Eis o artigo.
Al Gore não foi apenas senador durante muitos anos, vice-presidente dos Estados Unidos com Clinton – quando impulsionou uma importante reforma administrativa – e quase presidente frente ao atual Bush, ganhou ainda uma merecida repercussão com a defesa do meio ambiente através do seu filme e livro Uma verdade inconveniente. Nos surpreende agora com este interessante livro de pura política, em toda a extensão da palavra, de leitura fácil como intensa e, que levantou rumores, de novo, sobre a sua candidatura à presidência.
Sobre esta viga constrói três discursos complementares que se reforçam ao longo do livro. No primeiro, Al Gore reflete sobre como a televisão é um dos elementos chaves que mudaram as condições em que se fazem políticas ao ponto de questionar algumas das raízes essenciais com as quais se construiu o sistema democrático. Promove a passividade dos indivíduos convertidos em expectadores ao contrario de protagonistas do debate, simplifica as mensagens políticas até tornar impossível um argumento que exceda os vinte segundos em que cabe um slogan ou uma consigna, torna mais importantes a cor da gravata do que o conteúdo e se exige quantidades volumosas de dinheiro para as campanhas apenas acessíveis para uns poucos. Dado que a essência da democracia requer cidadãos bem informados ativos e dispostos a debater com argumentos, a onipresença da televisão em sua fórmula atual reduz a qualidade da democracia como assinala, também, entre outros, Sartori com seu hommo viddens.

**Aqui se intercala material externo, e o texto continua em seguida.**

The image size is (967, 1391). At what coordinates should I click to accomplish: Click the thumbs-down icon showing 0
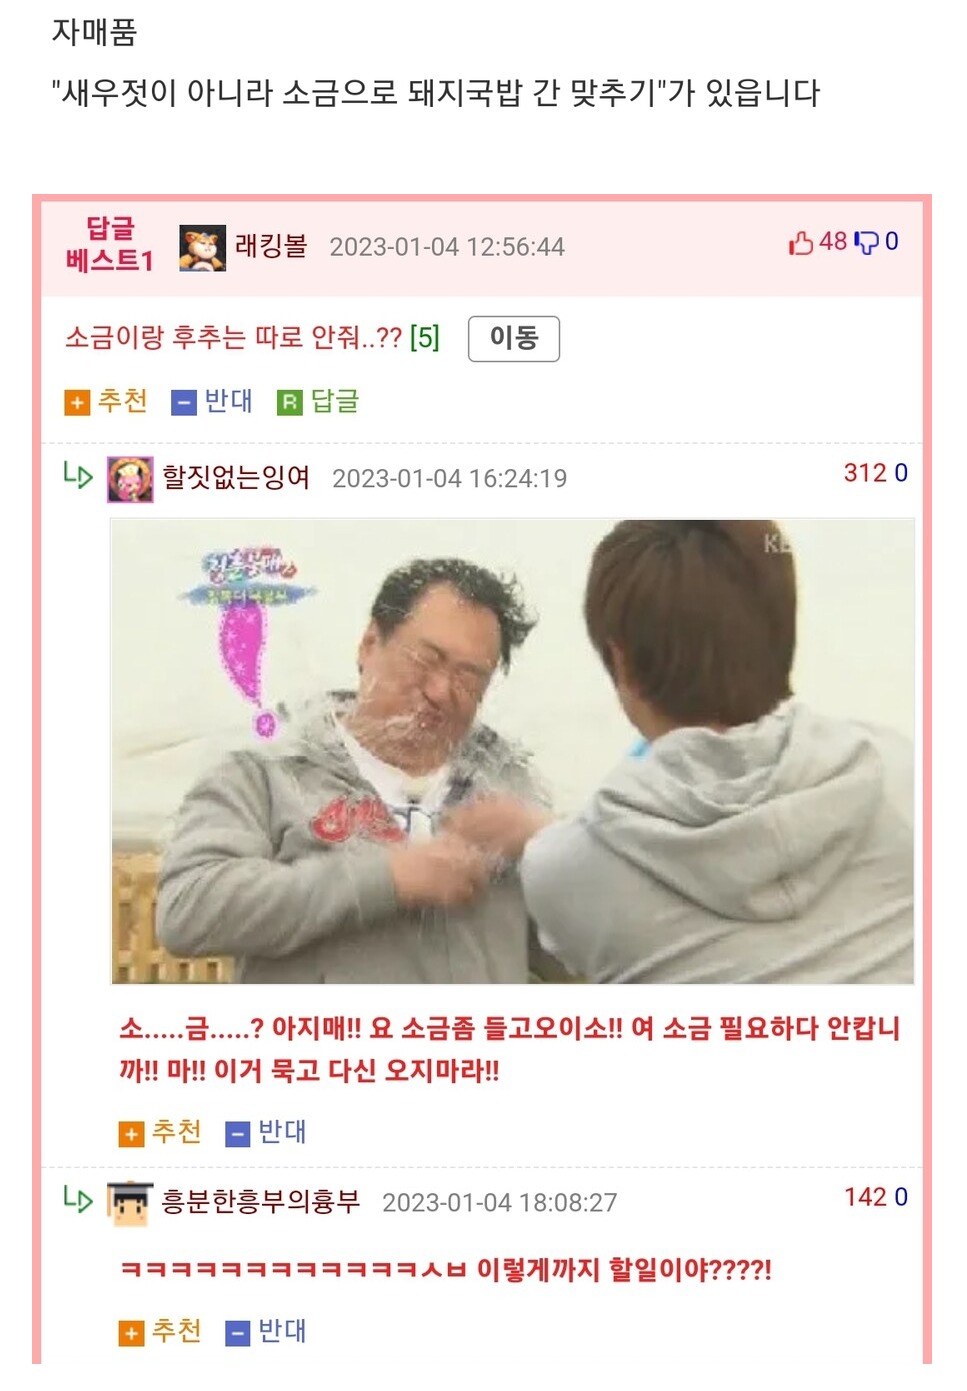pyautogui.click(x=866, y=242)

A segunda linha de debate que apresenta o livro é uma das melhores e mais rotundas críticas ao que tem representado a presidência de Bush para os Estados Unidos e para o mundo. A utilização sistemática da mentira na guerra do Iraque, a complacência com a tortura em Guantánamo, a fabricação de um Estado do medo permanente e indefinido que justifica um autoritarismo crescente, o abuso do veto presidencial para reduzir poderes do Congresso, a ocupação descarada do poder judicial mediante manobras obscuras, a submissão da Casa Branca em assuntos com a mudança climática aos interesses das grandes corporações que financiaram a campanha eleitoral, a negação em informar e prestar contas aos cidadãos utilizando de uma maneira exagerada o segredo oficial, a introdução da religião e dos valores mais reacionários na cotidianidade da ação publica presidencial, etc.
Recordo que não se trata de um livro do intelectual radical Chomsky, ou das narrações do jornalista Woodward. Trata-se da denúncia contundente e tranqüila de um patrício americano que foi do establishment e que poderá voltar a sê-lo, de um político preocupado pela degeneração que está passando a democracia em mãos de um grupo de neoconservadores que não acreditam nos princípios fundadores dos Estados Unidos, primos irmãos dos da Revolução Francesa, nem crêem na razão como elemento articulador de uma sociedade livre. Uns reacionários cuja obsessão é mobilizar as emoções convencidos de que a vitória não se consegue com bons argumentos.Este assalto à razão, que fornece o título do livro em inglês é a terceira e, mais importante linha de argumentação de Al Gore em sua crítica do que está acontecendo no Estados Unidos e em todo o mundo ocidental.
O debate não é novo e faz décadas que o filósofo marxista Lukács já escreveu um livro assim intitulado. A defesa da razão frente à tradição ou a religião como princípios organizadores de uma sociedade livre e democrática não tem estado isenta de problemas ao longo do século XX. Entretanto, em que pese as suas insuficiências (ver o livro de Walzer sobre razão, política e paixão) os abusos impelidos pelos neocon demonstram que qualquer sistema político baseado em princípios diferentes à razão, é, o que acaba sendo incompatível com a democracia e a liberdade individual tal como as entendemos e como as entendiam os redatores da Declaração da Independência.
E um dos principais valores do livro que comentamos está no fato de relacionar as ações concretas da gestão Bush com um projeto ideológico global, vinculado a um pensamento supostamente pós-moderno, mas que é realmente anti-moderno, elaborado para assentar as bases da convivência em princípios diferentes ao que fundamenta as nossas democracias atuais.
Princípios mais injustos, porque defendem os fortes e os ricos – mais reacionários porque se movem por sentimentos e não por argumentos e menos éticos porque não se detém diante da tortura, da mentira e da manipulação.
Estaríamos diante da tentativa de se impor uma nova forma de poder político que, liberto das restrições e controles do que definem uma democracia, se sintam impunes para redefinir a realidade à base da propaganda, defender os interesses de quem lhes patrocinam e reprimir com dureza aqueles que discordem.
Na Roma de Cícero e de Calígula já aconteceu algo semelhante. Acreditávamos superado esse estado de natureza a favor de uma civilização baseada na razão e na ciência como antídoto frente a este tipo de fundamentalismos.